Published online by Cambridge University Press: 24 August 2009
INTRODUCTION
As observed in recent years, systemic financial crises, especially those associated with a currency collapse, can be fast-moving events resulting in wealth destruction, crippling the financial system and magnifying economic decline. The channels of collapse are numerous. What starts as a moderate recession can become a steep decline in economic activity as financial losses generate large exchange rate movements and bank collapses. Exchange rate depreciation damages the net worth of those who have borrowed in foreign currency. Furthermore, a trend of depreciation raises nominal interest rates on loans, and also adversely affects the relative price movements for producers of nontradables. As borrowers' ability to repay declines, bank net worth is destroyed. Additional bank losses may result from banks' direct exposure to interest rate and exchange rate risk.

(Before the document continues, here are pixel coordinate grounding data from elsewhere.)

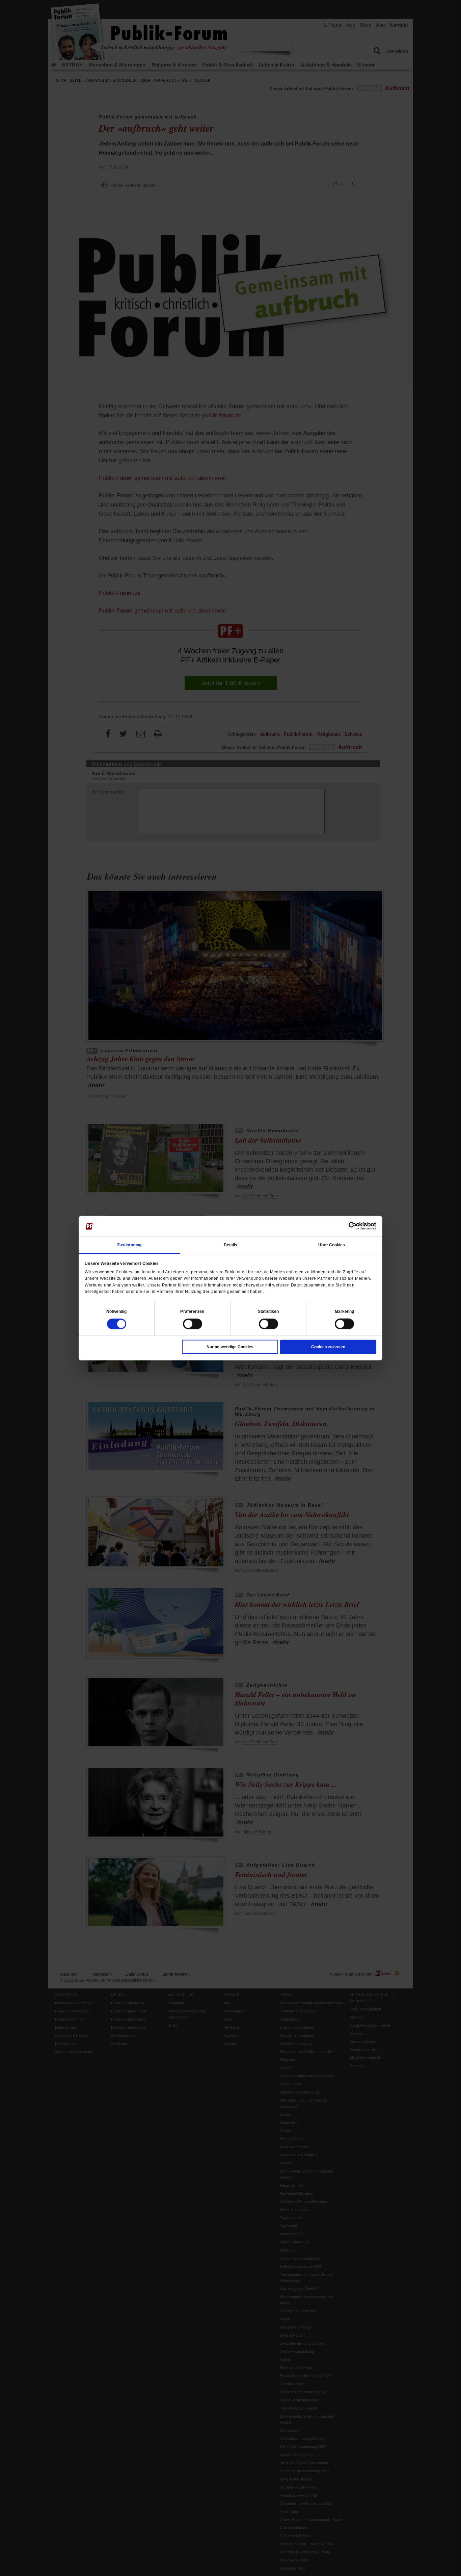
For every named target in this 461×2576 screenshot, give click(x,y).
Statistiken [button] (268, 1311)
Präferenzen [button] (192, 1311)
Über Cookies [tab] (331, 1245)
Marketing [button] (344, 1311)
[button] (116, 1311)
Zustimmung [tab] (129, 1245)
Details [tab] (231, 1245)
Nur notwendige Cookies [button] (230, 1347)
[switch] (192, 1324)
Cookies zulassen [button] (328, 1347)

In the frictionless world of neoclassical economics, the distribution of wealth has no effect on the allocation of investment capital. But in the real world, the wealth of borrowers and banks plays an important allocative role in financial markets. Destruction of the net worth of borrowers, especially a fall in the value of real estate and other assets relied on for bank collateral, and of banks can cause a collapse of the loan market (Keynes 1931, Fisher 1933, and Bernanke 1983).
Declines in banks' net worth, which can result in bank failures, reduce or eliminate banks' abilities to supply loans.